Si replica martedì sera, sempre al cinema Ariston. Sfidando il black-out meterologico (che poi non c’è stato) la serata al Giardino Pubblico è iniziata con una favola a cartoni proveniente dalla Russia, “Zhiharka” a cura di Oleg Ozhinov, profumata di vecchie leggende e tradizioni. E’ interessante capire, attraverso questo lunghissimo giro d’Europa che Maremetraggio ci consente, come le diverse provenienze determinino il cuore di un film: “Zu zu” del bulgaro Miroslav Mirchev è, ancora, un’ennesima variazione sul tema del cartone animato a sfondo animale. Sinuoso, ambiguo, non immediatamente decifrabile, il top manager asiatico protagonista di “No Smoking Company”, del nostro Edo Tagliavini è ritratto come un origami a più facce. Giunge dal Portogallo, altresì, la brevissima (un minuto!) allegoria agreste di Vitor Lopes, anche sceneggiatore del suo “Irmaos desastre – 50%”. Quale rovello più spinoso si può immaginare se non quello legato alla ricerca di un lavoro degno di questo nome? Lorenzo De Nicola ne parla in maniera acre nel suo “Il lavoro”, con tanto di colonna sonora roboante dei System of A Down.
Su come lo sguardo umano sia ingannatore si è costruita tutta una scuola di pensiero (morale ed artistico); un corniciaio di nome Gilberto vede una donna muoversi da una fotografia.
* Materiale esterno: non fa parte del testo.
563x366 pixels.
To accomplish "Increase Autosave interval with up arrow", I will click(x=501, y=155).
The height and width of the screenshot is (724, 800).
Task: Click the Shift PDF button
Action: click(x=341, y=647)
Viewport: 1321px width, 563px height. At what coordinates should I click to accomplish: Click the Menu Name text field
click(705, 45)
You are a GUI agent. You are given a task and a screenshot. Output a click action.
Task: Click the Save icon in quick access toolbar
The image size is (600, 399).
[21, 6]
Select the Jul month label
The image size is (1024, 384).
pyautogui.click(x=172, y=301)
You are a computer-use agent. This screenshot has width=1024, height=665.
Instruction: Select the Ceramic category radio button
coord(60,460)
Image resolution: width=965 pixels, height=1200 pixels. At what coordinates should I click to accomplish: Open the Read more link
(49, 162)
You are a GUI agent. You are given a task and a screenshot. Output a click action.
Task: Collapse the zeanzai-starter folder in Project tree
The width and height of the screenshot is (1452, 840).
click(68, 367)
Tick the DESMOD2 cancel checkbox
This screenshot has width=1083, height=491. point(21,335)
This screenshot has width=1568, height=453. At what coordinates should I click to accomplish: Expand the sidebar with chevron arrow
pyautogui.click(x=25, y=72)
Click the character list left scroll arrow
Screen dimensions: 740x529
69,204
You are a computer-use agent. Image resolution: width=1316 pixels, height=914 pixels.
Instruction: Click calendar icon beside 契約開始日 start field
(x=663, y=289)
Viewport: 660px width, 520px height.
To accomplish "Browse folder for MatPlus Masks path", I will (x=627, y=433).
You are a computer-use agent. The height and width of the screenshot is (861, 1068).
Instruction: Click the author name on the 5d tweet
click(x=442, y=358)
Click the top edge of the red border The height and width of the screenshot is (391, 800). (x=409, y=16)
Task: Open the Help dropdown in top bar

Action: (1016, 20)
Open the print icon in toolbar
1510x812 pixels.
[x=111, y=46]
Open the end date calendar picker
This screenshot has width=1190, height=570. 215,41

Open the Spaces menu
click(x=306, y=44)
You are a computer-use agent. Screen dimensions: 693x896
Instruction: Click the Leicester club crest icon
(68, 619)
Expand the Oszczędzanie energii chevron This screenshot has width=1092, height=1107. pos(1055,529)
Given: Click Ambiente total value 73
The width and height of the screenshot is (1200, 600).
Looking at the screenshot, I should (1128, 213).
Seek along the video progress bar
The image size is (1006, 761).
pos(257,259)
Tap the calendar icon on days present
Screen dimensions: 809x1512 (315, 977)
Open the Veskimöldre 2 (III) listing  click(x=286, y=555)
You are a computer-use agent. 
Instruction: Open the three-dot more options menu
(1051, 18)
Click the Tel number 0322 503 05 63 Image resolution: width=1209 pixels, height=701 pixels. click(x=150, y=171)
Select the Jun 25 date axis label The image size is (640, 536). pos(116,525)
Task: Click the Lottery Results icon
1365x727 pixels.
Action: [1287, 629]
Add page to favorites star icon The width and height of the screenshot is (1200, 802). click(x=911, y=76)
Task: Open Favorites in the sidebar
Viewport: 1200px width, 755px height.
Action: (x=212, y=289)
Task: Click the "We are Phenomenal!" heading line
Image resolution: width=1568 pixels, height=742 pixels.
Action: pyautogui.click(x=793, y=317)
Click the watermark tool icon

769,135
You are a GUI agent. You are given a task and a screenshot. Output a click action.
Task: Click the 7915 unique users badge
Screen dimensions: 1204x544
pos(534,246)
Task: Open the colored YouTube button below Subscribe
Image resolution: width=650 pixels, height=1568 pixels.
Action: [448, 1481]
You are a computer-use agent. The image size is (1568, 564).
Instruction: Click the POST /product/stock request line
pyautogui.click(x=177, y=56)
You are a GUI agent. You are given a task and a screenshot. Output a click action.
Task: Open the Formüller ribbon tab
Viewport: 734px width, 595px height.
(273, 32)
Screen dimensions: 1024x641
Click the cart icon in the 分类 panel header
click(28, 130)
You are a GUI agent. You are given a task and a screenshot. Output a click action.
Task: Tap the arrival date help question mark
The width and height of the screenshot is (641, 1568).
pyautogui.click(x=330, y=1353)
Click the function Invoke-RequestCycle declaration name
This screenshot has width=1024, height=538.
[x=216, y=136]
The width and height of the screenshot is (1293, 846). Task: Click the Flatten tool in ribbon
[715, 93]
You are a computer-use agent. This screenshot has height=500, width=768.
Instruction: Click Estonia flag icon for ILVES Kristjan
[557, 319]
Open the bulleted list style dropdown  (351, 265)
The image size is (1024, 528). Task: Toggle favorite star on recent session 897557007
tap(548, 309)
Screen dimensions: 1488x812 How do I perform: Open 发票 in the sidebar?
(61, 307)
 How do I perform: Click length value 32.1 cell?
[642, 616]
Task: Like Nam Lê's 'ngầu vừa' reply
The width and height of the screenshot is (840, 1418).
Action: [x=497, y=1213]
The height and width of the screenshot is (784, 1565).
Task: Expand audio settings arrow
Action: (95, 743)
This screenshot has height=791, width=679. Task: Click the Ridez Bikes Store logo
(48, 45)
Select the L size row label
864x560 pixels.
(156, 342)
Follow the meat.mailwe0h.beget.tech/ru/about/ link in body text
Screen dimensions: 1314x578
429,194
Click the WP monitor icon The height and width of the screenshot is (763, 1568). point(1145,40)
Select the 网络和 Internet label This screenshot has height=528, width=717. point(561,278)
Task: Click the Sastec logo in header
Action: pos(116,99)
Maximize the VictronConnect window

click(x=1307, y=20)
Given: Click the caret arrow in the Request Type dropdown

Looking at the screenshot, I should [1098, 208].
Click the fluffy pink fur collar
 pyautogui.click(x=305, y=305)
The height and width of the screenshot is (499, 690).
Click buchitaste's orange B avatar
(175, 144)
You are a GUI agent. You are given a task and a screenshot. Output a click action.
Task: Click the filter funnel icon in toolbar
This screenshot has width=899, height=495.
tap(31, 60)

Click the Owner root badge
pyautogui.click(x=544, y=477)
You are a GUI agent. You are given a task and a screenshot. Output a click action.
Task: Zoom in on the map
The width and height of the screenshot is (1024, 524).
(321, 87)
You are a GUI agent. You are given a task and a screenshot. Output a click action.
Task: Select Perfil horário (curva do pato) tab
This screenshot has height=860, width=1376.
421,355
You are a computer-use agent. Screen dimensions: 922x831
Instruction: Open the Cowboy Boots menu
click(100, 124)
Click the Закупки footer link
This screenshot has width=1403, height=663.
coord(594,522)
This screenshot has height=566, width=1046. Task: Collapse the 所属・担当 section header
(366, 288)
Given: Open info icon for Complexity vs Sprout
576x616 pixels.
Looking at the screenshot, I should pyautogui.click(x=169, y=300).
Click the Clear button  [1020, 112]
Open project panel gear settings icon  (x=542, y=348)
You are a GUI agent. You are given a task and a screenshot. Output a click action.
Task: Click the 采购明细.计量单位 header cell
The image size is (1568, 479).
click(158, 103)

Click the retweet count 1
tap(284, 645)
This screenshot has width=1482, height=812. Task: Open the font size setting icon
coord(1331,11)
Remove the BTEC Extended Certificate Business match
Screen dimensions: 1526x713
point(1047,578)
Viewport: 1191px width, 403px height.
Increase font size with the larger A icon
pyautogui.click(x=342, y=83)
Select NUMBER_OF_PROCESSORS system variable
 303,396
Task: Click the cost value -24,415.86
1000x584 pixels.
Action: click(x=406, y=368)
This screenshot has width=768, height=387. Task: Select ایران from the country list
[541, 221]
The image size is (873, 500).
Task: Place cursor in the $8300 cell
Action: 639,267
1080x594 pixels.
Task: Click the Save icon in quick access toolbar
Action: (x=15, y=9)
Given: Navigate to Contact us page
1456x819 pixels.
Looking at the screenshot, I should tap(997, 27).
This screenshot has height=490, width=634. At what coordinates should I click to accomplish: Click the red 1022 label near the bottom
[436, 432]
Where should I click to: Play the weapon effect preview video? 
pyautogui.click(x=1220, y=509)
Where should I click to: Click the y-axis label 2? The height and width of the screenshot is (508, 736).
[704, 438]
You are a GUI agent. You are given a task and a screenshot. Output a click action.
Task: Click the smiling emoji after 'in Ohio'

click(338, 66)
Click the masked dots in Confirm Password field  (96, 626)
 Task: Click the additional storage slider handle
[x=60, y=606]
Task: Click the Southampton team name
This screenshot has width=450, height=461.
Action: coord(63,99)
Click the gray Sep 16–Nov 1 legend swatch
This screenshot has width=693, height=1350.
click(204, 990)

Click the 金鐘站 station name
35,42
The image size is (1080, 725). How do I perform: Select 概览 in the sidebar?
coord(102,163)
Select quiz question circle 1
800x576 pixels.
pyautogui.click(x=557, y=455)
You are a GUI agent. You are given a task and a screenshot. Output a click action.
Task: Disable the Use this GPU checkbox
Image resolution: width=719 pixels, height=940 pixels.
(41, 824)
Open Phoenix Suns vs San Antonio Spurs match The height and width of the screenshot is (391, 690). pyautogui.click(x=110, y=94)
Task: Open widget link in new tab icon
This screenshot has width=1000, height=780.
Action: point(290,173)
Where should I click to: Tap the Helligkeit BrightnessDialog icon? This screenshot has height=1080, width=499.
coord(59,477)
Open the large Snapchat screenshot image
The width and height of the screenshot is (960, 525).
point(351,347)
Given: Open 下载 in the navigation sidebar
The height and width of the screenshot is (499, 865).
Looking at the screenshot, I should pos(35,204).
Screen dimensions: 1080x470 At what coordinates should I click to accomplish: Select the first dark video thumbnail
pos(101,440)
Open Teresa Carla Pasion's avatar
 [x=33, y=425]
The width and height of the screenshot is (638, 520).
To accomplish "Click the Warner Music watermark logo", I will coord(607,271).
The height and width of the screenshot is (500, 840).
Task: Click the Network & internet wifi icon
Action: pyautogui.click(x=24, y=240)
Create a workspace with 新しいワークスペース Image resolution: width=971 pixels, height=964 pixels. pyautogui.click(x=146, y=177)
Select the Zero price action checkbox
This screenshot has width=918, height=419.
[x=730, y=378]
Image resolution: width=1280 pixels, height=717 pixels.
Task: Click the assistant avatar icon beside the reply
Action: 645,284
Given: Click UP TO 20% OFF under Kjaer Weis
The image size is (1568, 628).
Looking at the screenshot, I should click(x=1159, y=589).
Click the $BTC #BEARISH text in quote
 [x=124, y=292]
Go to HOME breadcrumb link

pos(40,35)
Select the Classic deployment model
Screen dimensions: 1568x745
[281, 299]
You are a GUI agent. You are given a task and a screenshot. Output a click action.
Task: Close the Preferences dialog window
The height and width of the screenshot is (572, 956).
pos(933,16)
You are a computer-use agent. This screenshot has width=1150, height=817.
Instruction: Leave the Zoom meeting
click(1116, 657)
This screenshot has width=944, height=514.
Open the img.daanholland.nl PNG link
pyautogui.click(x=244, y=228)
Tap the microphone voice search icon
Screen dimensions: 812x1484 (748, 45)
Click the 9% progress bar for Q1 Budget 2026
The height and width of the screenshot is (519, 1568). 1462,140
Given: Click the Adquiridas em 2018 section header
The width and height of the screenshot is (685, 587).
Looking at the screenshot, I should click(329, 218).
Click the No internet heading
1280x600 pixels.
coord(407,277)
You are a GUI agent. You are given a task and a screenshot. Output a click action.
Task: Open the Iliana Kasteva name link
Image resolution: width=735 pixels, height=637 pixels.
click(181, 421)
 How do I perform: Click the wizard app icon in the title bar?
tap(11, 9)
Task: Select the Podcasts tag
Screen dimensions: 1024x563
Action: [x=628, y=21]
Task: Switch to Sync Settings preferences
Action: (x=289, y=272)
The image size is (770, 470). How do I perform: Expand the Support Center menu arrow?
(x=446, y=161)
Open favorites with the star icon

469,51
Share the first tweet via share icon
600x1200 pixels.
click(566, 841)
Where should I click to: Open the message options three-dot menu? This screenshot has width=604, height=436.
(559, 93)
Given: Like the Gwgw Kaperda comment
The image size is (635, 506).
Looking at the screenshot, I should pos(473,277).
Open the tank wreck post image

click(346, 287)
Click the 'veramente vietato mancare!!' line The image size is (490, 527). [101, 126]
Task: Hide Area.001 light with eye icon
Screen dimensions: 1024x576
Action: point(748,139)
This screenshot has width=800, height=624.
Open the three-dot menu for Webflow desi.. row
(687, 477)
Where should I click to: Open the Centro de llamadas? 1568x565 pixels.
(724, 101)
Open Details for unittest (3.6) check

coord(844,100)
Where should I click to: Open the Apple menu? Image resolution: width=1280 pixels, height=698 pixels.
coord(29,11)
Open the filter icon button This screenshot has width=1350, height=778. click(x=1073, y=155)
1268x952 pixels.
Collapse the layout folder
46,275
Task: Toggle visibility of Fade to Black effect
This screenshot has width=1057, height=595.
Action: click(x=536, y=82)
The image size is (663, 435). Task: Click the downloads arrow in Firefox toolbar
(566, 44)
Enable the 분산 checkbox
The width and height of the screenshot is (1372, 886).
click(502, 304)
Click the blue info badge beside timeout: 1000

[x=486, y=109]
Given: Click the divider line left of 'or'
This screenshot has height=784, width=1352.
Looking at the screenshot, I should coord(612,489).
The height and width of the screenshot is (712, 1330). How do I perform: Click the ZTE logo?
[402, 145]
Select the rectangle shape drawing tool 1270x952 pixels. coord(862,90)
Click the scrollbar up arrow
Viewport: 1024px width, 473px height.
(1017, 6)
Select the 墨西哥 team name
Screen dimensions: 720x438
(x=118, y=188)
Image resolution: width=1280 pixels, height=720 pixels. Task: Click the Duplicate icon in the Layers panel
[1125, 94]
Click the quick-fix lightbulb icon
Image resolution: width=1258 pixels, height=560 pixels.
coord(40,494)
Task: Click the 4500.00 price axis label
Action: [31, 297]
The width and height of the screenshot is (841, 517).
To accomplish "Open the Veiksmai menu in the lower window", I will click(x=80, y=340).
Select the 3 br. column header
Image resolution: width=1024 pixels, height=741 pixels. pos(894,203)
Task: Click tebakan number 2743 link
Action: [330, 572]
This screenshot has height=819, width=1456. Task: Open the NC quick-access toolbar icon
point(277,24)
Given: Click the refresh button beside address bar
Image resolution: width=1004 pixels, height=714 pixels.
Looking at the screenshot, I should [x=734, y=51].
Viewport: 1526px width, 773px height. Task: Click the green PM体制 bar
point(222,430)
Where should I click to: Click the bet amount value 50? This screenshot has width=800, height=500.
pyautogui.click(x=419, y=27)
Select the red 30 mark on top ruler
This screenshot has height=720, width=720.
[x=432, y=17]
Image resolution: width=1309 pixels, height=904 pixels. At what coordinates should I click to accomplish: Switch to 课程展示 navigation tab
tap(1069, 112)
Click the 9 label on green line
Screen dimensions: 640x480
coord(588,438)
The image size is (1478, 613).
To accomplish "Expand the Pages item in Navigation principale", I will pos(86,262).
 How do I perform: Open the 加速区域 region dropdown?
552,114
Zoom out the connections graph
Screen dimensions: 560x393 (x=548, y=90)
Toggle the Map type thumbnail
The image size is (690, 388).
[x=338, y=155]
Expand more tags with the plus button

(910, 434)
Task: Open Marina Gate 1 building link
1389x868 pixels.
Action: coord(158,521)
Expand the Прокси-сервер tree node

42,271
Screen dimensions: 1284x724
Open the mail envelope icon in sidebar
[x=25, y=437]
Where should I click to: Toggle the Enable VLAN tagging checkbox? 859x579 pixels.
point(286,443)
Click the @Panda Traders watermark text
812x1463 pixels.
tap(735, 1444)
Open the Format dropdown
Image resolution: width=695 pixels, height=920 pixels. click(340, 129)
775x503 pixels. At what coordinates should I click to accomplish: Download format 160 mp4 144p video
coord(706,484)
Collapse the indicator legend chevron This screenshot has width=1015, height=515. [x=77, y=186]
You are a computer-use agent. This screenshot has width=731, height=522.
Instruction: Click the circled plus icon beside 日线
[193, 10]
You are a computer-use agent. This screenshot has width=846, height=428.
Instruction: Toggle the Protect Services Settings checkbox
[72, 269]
Realtà o sogno? Dirige Alessandro De Cristofaro, il titolo è “Do you see me?”. Un insetto dispettoso si trova al centro della storia di “Ctrl Alt fly” di Victor Santos (Portogallo): l’idea è buona, la realizzazione un po’ meno. Pesantissimo, d’altro canto, il sottotesto morale di “Guinea pig” ad opera di Antonello De Leo: esperimenti, torture, sadismo, fino ad un sorprendente finale che capovolge tutto! “Migration Assiste” di Paline Pinson schiera degli adorabili volatili in viaggio verso l’amore! Il paese di provenienza è la Francia. Il cinema d’azione (digitale, manipolato o “naif”) quest’anno è corposamente rappresentato, spesso da cineasti surreali e inseguitori del grottesco: ridono tutti in platea, infatti, quando compare una pecora-ballerina di lap dance. I lupi presenti in un improbabile locale notturno gradiscono, noi pure.Il minifilm è slovacco, diretto da Jurai Kubinec e si intitola “Woolf”. “Lacreme napulitane” di Francesco Satta è, purtroppo, un’occasione mancata per il regista, che nel raccontare le contraddizioni del nord Italia nel suo rapporto con il sud, inciampa in tutti i luoghi comuni possibili.
Funziona unicamente (ma se ne saranno accorti solo i cinefili integralisti) la citazione del famoso sketch televisivo anni cinquanta del “Capitone”, protagonista il caro Walter Chiari. Cinema –nel cinema- invece, per il conclusivo “Just like the movies” di Michal Kosakowski, una centrifuga di immagini e riferimenti all’immaginario collettivo: è un film austriaco. Appuntamento a martedì sera, per le consuete, numerose, proiezioni.